Open craysiii opened 6 years ago

craysiii commented 6 years ago

We need tests.

Currently outside of the repo, I have tests that run on the actual API. I would like to stub out these requests, but I'm not really sure how to go about that, especially considering the fact that the Account_API and Withdraw_API rely on credentials.

Any suggestions welcome.

cmer commented 6 years ago

I'd be willing to help make this happen. Are you able to send me your tests (privately)?. You can remove the creds of course.

craysiii commented 6 years ago

Hey @cmer - sorry for the late response.

Unfortunately I lost my personal tests when I switched from developing on Windows to WSL. Stupid mistake. Anyway, feel free to start from scratch, or I can write up some basic stuff this weekend and we can build on that. I will ask that you use RSpec.

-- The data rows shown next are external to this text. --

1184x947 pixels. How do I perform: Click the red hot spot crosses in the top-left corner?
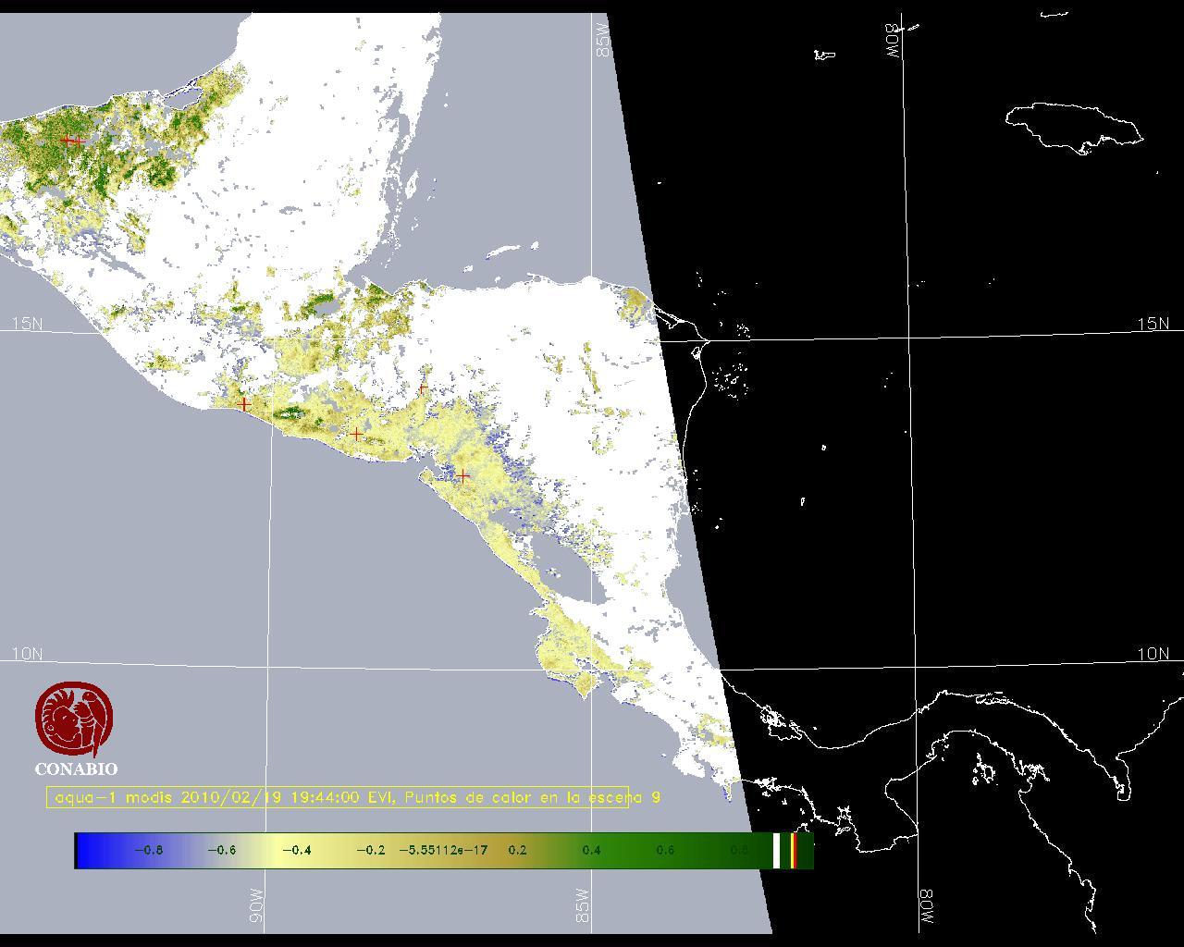click(x=72, y=141)
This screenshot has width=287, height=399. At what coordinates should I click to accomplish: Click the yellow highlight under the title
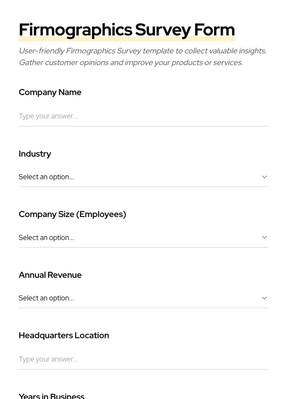(127, 39)
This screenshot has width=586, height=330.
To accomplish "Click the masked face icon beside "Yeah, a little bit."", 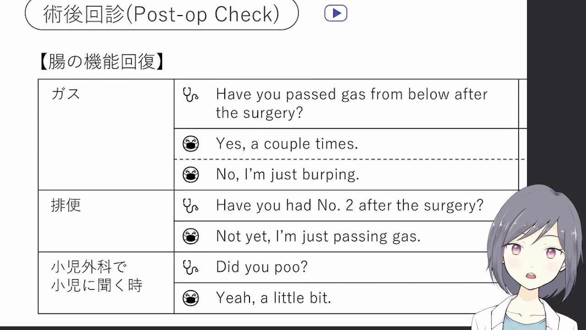I will (x=190, y=298).
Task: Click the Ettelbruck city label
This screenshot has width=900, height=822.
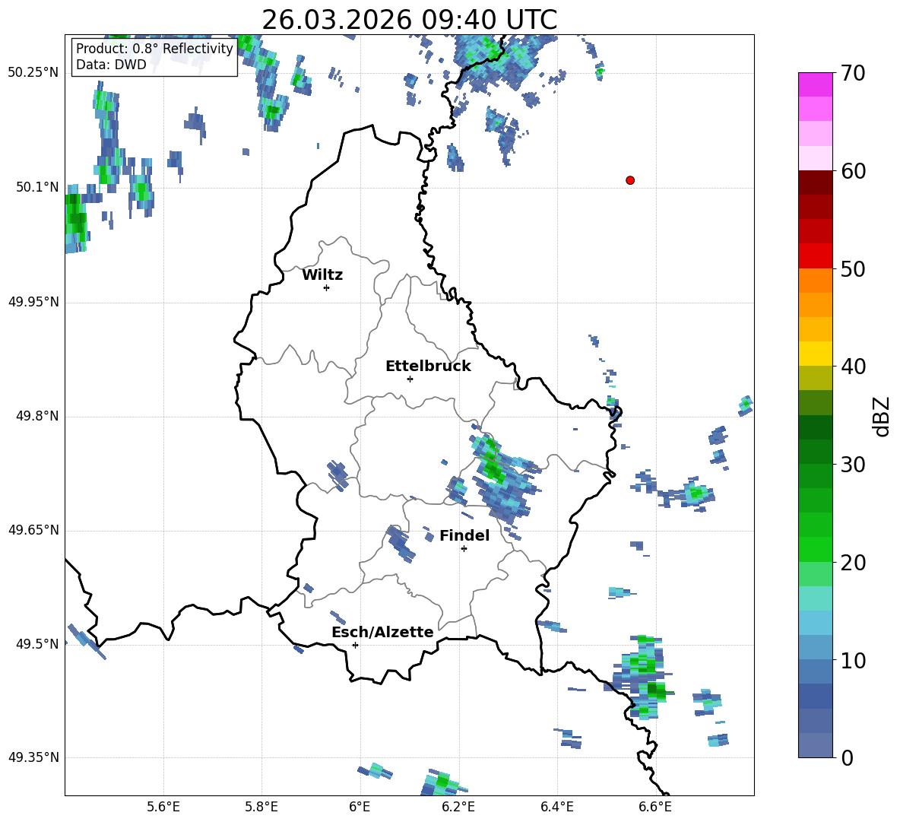Action: tap(428, 367)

Quick question: Do you plan to mock? I have been eyeing VCR, doesn't really matter to me what you use though. I have implemented passing Faraday adapters to the REST API, so we can also pass Faraday::Adapter::Test::Stubs instances.

kke commented 6 years ago

VCR is a waste of time as the client does not care about the responses, it returns raw json. It adds nothing if you write tests that expect the response to be what you told the webmock library to return. Then you're just testing the webmock library.

The gem does not try to convert string prices and quantities to floats or anything. You must do everything by yourself. It's just a list of endpoints and which security measures they require and what parameters are supported/required by it.

There's very little magic so also very little to test.

You can just stub the client calls and expect the client to be called with certain params if you want to write specs for the endpoint methods.

There are only a couple of things that should be tested:

1) the api key header gets sent 2) the timestamp is added 3) the requests are correctly signed

The http request internals are already tested in Faraday, no need to re-test. The websocket internals are already tested in Faye, no need to re-test.

If you add magic and do something with the responses, there's more to test.